» Task to complete: Copy out the items word for word, starting at the line that contains "At what coordinates should I click to accomplish: Toggle" and ending at the line that contains "click(167, 85)", with both of those lines included.
=== Source data ===
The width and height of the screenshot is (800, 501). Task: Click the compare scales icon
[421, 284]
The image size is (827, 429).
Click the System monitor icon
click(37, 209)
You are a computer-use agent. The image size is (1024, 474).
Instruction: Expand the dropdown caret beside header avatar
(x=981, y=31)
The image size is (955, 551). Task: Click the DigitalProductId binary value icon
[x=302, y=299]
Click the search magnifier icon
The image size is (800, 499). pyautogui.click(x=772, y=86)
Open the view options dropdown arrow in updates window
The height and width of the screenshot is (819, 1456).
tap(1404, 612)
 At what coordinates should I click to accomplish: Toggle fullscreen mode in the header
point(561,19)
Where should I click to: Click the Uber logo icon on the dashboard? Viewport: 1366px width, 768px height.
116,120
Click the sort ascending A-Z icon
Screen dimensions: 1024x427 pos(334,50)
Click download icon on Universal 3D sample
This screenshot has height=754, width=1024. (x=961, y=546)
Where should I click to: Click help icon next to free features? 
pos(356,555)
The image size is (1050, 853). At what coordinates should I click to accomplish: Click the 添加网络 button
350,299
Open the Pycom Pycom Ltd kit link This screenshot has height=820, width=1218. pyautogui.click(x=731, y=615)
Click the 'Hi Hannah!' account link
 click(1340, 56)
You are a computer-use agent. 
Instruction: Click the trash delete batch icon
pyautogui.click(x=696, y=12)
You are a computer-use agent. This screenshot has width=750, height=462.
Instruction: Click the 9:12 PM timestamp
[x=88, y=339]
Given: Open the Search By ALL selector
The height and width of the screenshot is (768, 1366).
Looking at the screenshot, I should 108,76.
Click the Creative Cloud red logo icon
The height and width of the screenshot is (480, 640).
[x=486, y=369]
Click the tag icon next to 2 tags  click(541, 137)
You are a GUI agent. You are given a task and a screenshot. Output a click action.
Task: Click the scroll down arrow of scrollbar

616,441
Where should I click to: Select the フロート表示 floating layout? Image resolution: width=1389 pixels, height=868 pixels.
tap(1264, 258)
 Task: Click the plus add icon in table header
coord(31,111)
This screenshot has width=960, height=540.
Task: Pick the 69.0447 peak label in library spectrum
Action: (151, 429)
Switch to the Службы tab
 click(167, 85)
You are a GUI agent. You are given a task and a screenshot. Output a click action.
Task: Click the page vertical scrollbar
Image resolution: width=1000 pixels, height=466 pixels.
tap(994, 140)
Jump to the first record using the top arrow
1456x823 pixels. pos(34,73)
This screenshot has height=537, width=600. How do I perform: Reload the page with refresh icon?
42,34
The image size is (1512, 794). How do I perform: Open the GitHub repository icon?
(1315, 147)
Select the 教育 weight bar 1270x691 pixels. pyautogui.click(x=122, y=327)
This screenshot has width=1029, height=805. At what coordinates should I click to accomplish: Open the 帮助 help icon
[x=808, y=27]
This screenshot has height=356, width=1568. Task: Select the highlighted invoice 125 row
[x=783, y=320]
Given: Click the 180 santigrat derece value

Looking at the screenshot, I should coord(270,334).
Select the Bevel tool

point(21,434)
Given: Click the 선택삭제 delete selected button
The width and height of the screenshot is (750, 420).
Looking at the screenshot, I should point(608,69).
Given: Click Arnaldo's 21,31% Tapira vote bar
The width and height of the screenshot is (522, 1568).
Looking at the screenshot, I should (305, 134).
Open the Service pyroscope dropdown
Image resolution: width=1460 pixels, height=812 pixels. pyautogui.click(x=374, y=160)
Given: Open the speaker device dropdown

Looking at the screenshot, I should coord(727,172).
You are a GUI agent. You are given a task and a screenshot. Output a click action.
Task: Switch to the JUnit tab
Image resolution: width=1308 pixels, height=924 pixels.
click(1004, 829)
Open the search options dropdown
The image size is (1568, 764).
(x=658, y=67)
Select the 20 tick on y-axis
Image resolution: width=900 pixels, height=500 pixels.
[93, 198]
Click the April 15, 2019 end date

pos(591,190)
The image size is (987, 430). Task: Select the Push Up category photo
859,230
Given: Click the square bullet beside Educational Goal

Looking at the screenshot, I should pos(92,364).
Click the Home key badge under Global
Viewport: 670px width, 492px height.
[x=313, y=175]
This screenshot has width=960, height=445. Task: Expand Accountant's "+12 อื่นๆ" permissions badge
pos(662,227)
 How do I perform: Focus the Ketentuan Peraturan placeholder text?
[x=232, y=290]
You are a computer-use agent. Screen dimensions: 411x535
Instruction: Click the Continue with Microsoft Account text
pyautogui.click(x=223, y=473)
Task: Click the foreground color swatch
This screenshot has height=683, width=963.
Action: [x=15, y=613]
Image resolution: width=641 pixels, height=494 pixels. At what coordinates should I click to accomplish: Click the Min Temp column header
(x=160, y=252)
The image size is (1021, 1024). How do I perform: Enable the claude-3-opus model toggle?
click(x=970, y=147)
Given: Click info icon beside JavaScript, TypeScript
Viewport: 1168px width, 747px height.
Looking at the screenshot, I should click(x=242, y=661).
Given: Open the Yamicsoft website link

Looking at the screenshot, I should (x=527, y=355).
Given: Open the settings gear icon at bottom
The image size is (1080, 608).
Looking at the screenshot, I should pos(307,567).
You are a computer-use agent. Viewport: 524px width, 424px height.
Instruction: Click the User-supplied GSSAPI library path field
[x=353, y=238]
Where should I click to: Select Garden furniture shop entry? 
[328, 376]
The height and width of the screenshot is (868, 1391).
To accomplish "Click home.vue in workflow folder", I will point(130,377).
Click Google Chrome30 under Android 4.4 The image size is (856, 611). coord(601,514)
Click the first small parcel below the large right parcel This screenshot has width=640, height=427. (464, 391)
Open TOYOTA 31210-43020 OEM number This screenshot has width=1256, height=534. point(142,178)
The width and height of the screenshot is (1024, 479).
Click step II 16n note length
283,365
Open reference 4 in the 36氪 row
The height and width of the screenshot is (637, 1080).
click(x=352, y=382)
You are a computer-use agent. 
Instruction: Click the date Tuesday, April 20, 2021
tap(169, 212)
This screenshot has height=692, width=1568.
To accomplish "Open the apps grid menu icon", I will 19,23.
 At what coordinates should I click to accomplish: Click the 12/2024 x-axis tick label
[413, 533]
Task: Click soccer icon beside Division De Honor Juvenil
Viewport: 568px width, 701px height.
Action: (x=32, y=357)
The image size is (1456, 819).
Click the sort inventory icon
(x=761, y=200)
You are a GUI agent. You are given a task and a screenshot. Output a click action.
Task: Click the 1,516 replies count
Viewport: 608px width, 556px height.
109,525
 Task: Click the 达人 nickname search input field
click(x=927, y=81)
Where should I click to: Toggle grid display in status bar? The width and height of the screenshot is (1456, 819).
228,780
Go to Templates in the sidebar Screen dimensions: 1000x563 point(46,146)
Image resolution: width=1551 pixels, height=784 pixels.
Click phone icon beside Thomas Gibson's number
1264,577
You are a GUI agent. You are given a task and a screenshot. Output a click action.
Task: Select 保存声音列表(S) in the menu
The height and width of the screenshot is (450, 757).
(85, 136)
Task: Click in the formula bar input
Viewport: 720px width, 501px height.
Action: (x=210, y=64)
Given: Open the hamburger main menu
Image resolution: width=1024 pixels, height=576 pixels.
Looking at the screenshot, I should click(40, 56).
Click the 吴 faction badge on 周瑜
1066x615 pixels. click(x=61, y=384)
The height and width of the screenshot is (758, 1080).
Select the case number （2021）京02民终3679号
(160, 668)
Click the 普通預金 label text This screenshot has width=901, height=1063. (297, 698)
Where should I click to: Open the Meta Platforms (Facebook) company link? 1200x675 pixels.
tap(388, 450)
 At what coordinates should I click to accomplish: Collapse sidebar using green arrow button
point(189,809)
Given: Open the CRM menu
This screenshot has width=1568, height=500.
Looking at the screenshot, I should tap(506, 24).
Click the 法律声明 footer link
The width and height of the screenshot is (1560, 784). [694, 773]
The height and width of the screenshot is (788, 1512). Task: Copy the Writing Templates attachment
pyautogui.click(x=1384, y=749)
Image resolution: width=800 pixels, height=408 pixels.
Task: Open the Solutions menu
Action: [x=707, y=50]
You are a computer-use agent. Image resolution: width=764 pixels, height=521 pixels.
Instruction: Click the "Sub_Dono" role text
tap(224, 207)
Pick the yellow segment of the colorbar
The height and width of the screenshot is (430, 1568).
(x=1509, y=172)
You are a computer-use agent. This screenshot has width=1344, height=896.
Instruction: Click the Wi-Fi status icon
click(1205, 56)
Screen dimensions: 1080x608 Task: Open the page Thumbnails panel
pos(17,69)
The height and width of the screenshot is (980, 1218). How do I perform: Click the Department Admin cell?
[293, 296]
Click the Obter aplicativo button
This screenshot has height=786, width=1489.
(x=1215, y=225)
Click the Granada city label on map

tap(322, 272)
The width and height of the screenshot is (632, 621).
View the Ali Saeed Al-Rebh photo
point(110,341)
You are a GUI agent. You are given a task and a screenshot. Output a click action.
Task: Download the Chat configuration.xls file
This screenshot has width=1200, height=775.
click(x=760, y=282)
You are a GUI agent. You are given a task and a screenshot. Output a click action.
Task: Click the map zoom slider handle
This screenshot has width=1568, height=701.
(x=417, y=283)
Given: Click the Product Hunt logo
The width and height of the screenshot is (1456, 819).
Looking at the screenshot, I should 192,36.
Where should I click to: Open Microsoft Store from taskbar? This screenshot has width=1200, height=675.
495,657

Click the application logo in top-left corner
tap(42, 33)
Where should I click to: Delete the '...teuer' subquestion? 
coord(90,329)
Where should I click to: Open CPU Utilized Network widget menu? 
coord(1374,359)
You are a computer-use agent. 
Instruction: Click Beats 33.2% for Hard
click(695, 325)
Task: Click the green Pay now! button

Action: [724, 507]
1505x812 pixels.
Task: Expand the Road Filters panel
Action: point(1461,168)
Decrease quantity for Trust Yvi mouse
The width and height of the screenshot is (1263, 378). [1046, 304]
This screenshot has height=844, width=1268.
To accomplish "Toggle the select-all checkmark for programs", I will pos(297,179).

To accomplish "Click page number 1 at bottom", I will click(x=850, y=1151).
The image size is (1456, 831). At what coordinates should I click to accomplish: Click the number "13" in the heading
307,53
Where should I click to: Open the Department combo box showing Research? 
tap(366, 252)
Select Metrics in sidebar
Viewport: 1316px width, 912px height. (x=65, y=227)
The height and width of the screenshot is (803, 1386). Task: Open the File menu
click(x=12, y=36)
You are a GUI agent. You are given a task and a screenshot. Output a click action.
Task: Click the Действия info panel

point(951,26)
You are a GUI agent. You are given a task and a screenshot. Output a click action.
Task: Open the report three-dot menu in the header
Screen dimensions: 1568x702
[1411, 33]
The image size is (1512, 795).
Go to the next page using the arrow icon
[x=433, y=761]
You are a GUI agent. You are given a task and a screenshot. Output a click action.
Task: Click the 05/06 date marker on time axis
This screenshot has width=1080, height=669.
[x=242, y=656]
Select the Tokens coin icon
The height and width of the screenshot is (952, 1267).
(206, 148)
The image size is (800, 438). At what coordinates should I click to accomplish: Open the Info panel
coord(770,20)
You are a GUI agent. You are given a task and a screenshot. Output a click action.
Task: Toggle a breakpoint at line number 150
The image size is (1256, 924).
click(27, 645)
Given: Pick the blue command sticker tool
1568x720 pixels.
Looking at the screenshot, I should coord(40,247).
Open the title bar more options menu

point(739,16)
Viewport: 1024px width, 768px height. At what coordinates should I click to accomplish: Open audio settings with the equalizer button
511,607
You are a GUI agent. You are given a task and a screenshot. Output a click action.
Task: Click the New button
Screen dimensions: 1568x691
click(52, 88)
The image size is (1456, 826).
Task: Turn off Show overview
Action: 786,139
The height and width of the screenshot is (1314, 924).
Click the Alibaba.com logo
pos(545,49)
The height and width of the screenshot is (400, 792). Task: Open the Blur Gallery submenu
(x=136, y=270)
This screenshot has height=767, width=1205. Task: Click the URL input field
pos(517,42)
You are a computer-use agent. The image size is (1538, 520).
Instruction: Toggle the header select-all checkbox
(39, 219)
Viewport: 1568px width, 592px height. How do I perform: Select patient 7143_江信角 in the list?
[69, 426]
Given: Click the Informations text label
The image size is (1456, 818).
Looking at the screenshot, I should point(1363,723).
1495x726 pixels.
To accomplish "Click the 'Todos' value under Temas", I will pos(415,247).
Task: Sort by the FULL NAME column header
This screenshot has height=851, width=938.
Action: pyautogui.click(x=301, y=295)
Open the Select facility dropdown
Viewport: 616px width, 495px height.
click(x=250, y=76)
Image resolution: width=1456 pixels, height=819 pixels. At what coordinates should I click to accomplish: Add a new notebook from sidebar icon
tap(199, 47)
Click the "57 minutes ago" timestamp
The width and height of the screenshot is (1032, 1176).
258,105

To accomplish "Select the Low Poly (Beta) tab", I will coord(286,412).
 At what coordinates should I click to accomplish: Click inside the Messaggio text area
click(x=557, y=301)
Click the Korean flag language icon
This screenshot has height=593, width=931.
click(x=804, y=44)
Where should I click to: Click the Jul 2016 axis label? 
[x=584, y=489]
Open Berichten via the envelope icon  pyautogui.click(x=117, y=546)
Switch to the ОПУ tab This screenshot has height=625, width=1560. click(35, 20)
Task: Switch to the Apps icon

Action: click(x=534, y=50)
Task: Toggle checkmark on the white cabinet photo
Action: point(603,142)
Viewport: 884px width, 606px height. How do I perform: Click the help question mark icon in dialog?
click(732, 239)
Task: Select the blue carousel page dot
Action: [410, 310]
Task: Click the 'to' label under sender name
===
» Full output:
 At what coordinates should I click to accomplish: Toggle fullscreen mode in the header
point(561,19)
Where should I click to: Click the Uber logo icon on the dashboard? Viewport: 1366px width, 768px height.
116,120
Click the sort ascending A-Z icon
Screen dimensions: 1024x427 pos(334,50)
Click download icon on Universal 3D sample
This screenshot has height=754, width=1024. (x=961, y=546)
Where should I click to: Click help icon next to free features? 
pos(356,555)
The image size is (1050, 853). At what coordinates should I click to accomplish: Click the 添加网络 button
350,299
Open the Pycom Pycom Ltd kit link This screenshot has height=820, width=1218. pyautogui.click(x=731, y=615)
Click the 'Hi Hannah!' account link
 click(1340, 56)
You are a computer-use agent. 
Instruction: Click the trash delete batch icon
pyautogui.click(x=696, y=12)
You are a computer-use agent. This screenshot has width=750, height=462.
Instruction: Click the 9:12 PM timestamp
[x=88, y=339]
Given: Open the Search By ALL selector
The height and width of the screenshot is (768, 1366).
Looking at the screenshot, I should 108,76.
Click the Creative Cloud red logo icon
The height and width of the screenshot is (480, 640).
[x=486, y=369]
Click the tag icon next to 2 tags  click(541, 137)
You are a GUI agent. You are given a task and a screenshot. Output a click action.
Task: Click the scroll down arrow of scrollbar

616,441
Where should I click to: Select the フロート表示 floating layout? Image resolution: width=1389 pixels, height=868 pixels.
tap(1264, 258)
 Task: Click the plus add icon in table header
coord(31,111)
This screenshot has width=960, height=540.
Task: Pick the 69.0447 peak label in library spectrum
Action: (151, 429)
Switch to the Службы tab
 click(167, 85)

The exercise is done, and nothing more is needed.